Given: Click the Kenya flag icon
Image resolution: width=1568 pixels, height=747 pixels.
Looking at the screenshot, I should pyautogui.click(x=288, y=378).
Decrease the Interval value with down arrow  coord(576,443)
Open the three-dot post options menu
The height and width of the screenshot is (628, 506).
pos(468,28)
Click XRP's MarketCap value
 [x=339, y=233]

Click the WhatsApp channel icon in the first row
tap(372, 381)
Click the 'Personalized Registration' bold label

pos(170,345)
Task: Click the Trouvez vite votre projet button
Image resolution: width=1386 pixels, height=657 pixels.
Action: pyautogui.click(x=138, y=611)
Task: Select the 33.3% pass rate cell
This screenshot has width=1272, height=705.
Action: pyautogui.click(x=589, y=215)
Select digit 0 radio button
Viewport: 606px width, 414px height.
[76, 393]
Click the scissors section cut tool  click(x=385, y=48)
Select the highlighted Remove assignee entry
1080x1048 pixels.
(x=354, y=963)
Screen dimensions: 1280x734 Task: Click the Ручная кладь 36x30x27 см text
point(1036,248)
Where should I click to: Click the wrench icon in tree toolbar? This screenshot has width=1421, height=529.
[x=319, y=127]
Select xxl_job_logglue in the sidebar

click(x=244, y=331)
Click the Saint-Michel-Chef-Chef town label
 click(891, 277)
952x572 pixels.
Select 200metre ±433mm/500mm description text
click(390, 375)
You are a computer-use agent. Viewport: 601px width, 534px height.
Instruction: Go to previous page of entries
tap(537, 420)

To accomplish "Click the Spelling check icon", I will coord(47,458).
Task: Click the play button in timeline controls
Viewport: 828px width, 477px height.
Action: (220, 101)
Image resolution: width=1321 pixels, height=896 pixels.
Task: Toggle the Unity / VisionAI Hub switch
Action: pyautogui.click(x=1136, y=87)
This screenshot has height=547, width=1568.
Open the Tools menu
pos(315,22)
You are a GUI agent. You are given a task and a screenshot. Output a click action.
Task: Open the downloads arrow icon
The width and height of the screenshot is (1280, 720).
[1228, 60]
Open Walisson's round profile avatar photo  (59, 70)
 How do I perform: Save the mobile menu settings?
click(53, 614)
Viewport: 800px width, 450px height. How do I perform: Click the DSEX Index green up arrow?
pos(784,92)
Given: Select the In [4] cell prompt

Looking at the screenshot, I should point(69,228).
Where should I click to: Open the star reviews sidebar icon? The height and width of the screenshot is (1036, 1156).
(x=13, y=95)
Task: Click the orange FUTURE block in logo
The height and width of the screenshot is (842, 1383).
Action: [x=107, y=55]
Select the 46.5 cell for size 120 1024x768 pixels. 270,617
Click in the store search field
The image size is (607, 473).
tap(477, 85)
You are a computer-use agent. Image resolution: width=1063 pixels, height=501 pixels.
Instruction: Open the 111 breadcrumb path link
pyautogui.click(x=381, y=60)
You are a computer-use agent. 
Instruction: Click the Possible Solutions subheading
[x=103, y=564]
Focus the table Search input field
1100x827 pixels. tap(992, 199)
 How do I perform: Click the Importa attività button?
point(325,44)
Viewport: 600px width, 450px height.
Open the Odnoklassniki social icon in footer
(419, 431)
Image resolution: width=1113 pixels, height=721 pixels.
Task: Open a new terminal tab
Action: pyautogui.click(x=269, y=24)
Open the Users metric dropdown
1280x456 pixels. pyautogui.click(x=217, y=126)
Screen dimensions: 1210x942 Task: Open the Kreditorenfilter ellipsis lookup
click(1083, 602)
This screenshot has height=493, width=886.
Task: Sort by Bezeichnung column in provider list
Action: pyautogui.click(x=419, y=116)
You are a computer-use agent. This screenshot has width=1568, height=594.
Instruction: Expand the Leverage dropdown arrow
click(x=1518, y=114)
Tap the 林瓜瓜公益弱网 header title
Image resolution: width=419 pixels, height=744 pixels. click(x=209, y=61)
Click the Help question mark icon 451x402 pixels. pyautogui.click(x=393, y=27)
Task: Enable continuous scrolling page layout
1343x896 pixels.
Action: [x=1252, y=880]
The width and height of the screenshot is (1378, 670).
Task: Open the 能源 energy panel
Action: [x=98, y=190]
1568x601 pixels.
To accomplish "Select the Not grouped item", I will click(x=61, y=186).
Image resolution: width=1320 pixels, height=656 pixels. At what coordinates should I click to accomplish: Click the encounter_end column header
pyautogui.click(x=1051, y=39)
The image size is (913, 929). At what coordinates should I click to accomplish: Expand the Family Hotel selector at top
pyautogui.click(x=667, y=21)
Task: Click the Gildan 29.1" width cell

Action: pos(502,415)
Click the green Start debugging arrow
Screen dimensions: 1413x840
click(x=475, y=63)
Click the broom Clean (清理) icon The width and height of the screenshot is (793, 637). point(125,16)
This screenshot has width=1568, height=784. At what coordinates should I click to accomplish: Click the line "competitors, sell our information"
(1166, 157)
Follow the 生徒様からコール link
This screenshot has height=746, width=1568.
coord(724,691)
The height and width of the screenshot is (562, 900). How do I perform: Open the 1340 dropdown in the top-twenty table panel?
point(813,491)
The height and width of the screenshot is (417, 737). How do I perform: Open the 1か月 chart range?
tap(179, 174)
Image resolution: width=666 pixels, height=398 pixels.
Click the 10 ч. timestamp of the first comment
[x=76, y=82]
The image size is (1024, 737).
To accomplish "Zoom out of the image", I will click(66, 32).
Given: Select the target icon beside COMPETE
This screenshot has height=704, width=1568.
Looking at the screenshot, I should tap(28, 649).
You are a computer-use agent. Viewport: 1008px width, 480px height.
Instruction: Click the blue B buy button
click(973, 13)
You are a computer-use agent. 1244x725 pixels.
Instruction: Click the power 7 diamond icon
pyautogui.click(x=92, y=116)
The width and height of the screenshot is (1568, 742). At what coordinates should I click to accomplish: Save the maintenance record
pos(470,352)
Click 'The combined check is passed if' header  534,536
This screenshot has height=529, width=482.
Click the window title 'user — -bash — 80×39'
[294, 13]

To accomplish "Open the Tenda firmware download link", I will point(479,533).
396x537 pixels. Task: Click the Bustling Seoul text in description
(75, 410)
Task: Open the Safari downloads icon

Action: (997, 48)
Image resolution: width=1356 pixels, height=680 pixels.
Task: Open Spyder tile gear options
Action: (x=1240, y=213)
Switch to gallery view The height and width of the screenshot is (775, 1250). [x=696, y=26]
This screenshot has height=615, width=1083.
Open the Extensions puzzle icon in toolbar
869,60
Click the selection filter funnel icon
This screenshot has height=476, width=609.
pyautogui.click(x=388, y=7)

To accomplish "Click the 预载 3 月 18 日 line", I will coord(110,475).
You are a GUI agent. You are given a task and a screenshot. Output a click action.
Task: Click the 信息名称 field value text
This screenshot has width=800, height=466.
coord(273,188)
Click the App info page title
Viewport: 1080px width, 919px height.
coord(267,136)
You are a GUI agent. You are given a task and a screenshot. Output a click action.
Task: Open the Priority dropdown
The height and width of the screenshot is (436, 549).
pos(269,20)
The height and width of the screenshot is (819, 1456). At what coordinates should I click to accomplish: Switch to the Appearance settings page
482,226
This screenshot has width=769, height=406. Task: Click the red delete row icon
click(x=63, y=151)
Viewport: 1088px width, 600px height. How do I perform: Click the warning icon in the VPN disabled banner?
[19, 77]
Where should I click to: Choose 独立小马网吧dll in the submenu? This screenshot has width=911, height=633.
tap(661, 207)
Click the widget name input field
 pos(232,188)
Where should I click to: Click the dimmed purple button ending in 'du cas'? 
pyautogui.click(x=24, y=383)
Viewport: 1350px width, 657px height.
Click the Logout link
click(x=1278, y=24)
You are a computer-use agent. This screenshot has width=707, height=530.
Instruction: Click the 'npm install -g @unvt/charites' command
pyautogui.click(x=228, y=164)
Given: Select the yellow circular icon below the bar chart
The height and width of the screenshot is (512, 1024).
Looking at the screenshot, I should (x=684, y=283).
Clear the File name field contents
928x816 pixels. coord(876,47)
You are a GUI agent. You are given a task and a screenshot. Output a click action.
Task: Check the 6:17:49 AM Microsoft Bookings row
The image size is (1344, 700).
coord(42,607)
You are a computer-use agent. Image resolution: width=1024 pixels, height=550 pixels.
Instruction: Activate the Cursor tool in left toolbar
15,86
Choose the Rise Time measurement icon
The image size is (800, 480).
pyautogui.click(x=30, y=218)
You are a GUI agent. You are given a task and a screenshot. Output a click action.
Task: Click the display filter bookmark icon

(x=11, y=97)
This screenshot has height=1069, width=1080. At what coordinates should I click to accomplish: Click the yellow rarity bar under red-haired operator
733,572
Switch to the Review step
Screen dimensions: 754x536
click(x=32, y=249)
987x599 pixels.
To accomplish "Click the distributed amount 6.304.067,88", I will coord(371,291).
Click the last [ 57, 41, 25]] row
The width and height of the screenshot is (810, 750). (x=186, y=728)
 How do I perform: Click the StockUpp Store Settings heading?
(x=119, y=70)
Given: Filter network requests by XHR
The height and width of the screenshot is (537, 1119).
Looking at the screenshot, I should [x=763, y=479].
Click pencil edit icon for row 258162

**EXERCISE:** Within the material above, report how many lines carry the word "computer", and nothing else.

**TASK OUTPUT:** 8